We have considered all the impediments to docility, the difficulties to be overcome in ourselves, in our educational systems and in our culture. It would be wise, in conclusion, to remember a point that is central in the whole theory of virtue, namely, the integration of the virtues. No one of the cardinal virtues, nor any of their parts, can be possessed in isolation from all the rest. Whether it be considered as a part of prudence, in relation to practical matters, or as a part of justice, in relation to the theoretic life in which there are doctors and students, docility is impossible apart from fortitude and temperance. One may be docile by natural temperament, but that is not the true virtue which belongs only to those whose will is rectified by the simultaneous possession of all the principal virtues.
It has become sufficiently clear how courage is indispensable to docility. Perhaps a word more is needed to indicate the need for temperance also. It may suffice to recall that a part of temperance is the virtue most closely related to docility, studiositas. No one can be docile who is not rightly directed in the matter of pursuing knowledge. Studiosity opposes the vice of curiosity. It appoints the right end of all our intellectual labors. The means of learning will be well used only if they are used for the right end. As Saint Thomas tells us (Summa Theologica, II-II, 167, 1), we must avoid studying for the sake of taking pride in our knowledge, for by so doing we fall easily into error"; we must make a proper estimate of the worth of various subject matters as these are disposed in a true hierarchy of studies; and the due end, to which all our efforts in research must be referred, is the knowledge of God.

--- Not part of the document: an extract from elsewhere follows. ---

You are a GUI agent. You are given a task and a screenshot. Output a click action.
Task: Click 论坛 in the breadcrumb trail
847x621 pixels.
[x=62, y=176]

- St. Thomas does not discuss docility in connection with the life of learning and as a companion virtue to studiositas. He considers it only as an intergral part of prudence, as a willingness to take counsel concerning practical matters. "In matters of prudence, man stands in very great need of being taught by others, especially by old folk who have aquired a sane understanding of the ends in practical matters" (S.T., II-II, 49, 3). And he goes on to say: "Even the learned should be docile in some respects, since no man is altogether self-sufficient in matters of prudence" (ibid., Reply to Objection 3). I am here considering docility differently, not as a part of prudence, but as a virtue indispensable in the theoretic life. I have generalized St. Thomas's conception of docility as "readiness to be taught" anything. St. Thomas agrees with an objection which says "docility is requisite for every intellectual virtue," though he maintains in opposition that "it belongs chiefly to prudence." On this point, I side with the objector, distinguishing two meanings of docility. Docility toward counsel in practical matters belongs chiefly to prudence. But the docility requisite for every intellectual virtue, docility in the life of learning, is a moral virtue which seems to me most properly associated with justice. The only other alternative is that there is a kind of "artistic prudence" needed for the exercise of the liberal arts, and that docility in theoretic matters is a part thereof.